*INSTRUCTIONS FOR THE TASK*: Write out the data that follows. Keep every character unchanged.

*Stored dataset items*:

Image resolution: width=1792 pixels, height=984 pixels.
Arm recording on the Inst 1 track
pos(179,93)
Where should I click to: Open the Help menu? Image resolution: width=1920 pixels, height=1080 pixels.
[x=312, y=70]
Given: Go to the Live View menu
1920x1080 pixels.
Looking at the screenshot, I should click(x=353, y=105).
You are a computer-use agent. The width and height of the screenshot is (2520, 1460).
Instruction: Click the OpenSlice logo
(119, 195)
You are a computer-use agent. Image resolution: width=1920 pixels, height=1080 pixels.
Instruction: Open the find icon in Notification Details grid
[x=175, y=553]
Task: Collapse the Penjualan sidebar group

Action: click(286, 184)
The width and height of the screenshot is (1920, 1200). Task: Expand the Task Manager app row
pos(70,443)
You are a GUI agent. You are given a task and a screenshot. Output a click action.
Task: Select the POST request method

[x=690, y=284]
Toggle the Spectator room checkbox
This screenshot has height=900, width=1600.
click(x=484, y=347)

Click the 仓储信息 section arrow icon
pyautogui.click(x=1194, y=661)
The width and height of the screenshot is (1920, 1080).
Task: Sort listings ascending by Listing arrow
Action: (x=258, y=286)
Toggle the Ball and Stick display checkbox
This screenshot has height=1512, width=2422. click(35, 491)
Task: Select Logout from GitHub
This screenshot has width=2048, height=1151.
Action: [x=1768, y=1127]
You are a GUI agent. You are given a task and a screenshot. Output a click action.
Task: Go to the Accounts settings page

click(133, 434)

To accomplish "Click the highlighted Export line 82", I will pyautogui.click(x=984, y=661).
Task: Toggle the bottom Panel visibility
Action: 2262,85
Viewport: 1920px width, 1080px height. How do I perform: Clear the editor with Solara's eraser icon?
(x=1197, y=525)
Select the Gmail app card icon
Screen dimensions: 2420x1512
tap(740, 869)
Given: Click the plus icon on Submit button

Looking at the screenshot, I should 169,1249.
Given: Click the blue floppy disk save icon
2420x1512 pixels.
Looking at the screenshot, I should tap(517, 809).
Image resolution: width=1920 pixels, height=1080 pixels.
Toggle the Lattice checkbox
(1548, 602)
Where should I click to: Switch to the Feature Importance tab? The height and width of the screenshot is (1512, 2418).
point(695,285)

*SOLUTION BELOW*:
Image resolution: width=1792 pixels, height=984 pixels.
Arm recording on the Inst 1 track
pos(179,93)
Where should I click to: Open the Help menu? Image resolution: width=1920 pixels, height=1080 pixels.
[x=312, y=70]
Given: Go to the Live View menu
1920x1080 pixels.
Looking at the screenshot, I should click(x=353, y=105).
You are a computer-use agent. The width and height of the screenshot is (2520, 1460).
Instruction: Click the OpenSlice logo
(119, 195)
You are a computer-use agent. Image resolution: width=1920 pixels, height=1080 pixels.
Instruction: Open the find icon in Notification Details grid
[x=175, y=553]
Task: Collapse the Penjualan sidebar group

Action: click(286, 184)
The width and height of the screenshot is (1920, 1200). Task: Expand the Task Manager app row
pos(70,443)
You are a GUI agent. You are given a task and a screenshot. Output a click action.
Task: Select the POST request method

[x=690, y=284]
Toggle the Spectator room checkbox
This screenshot has height=900, width=1600.
click(x=484, y=347)

Click the 仓储信息 section arrow icon
pyautogui.click(x=1194, y=661)
The width and height of the screenshot is (1920, 1080).
Task: Sort listings ascending by Listing arrow
Action: (x=258, y=286)
Toggle the Ball and Stick display checkbox
This screenshot has height=1512, width=2422. click(35, 491)
Task: Select Logout from GitHub
This screenshot has width=2048, height=1151.
Action: [x=1768, y=1127]
You are a GUI agent. You are given a task and a screenshot. Output a click action.
Task: Go to the Accounts settings page

click(133, 434)

To accomplish "Click the highlighted Export line 82", I will pyautogui.click(x=984, y=661).
Task: Toggle the bottom Panel visibility
Action: 2262,85
Viewport: 1920px width, 1080px height. How do I perform: Clear the editor with Solara's eraser icon?
(x=1197, y=525)
Select the Gmail app card icon
Screen dimensions: 2420x1512
tap(740, 869)
Given: Click the plus icon on Submit button

Looking at the screenshot, I should 169,1249.
Given: Click the blue floppy disk save icon
2420x1512 pixels.
Looking at the screenshot, I should tap(517, 809).
Image resolution: width=1920 pixels, height=1080 pixels.
Toggle the Lattice checkbox
(1548, 602)
Where should I click to: Switch to the Feature Importance tab? The height and width of the screenshot is (1512, 2418).
point(695,285)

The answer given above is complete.